• **DO THIS**
Return every line of the items below that contains the word "button".

• **GIVEN RECORDS**
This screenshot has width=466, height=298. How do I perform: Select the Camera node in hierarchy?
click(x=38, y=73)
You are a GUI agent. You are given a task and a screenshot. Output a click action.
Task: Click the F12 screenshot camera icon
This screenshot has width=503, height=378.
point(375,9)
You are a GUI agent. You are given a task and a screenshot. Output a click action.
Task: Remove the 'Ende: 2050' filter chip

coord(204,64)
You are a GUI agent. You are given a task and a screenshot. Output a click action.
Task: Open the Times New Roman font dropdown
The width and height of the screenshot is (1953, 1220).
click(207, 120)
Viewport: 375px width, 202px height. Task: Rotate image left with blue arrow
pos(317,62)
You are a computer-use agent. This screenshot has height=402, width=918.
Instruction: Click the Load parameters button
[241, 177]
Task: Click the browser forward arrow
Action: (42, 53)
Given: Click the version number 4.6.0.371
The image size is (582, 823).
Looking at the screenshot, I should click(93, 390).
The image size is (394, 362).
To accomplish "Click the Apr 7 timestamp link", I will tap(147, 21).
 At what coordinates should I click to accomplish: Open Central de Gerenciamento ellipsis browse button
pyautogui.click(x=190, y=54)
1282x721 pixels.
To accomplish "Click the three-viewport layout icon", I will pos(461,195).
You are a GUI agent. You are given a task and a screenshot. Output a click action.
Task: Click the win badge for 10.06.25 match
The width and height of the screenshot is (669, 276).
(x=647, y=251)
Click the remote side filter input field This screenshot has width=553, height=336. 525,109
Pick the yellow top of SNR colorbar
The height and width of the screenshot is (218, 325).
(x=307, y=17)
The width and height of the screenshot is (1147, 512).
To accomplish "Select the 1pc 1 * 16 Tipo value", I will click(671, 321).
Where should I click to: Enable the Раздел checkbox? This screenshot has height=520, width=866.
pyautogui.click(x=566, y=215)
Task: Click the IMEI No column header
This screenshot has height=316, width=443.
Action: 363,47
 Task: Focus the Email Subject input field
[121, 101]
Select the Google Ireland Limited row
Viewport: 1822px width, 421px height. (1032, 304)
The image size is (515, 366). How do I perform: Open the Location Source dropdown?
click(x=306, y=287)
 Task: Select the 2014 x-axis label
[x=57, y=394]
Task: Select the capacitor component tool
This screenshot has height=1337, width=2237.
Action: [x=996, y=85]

• **EXERCISE RESPONSE**
Instruction: Click the Load parameters button
 At what coordinates should I click to accomplish: Open Central de Gerenciamento ellipsis browse button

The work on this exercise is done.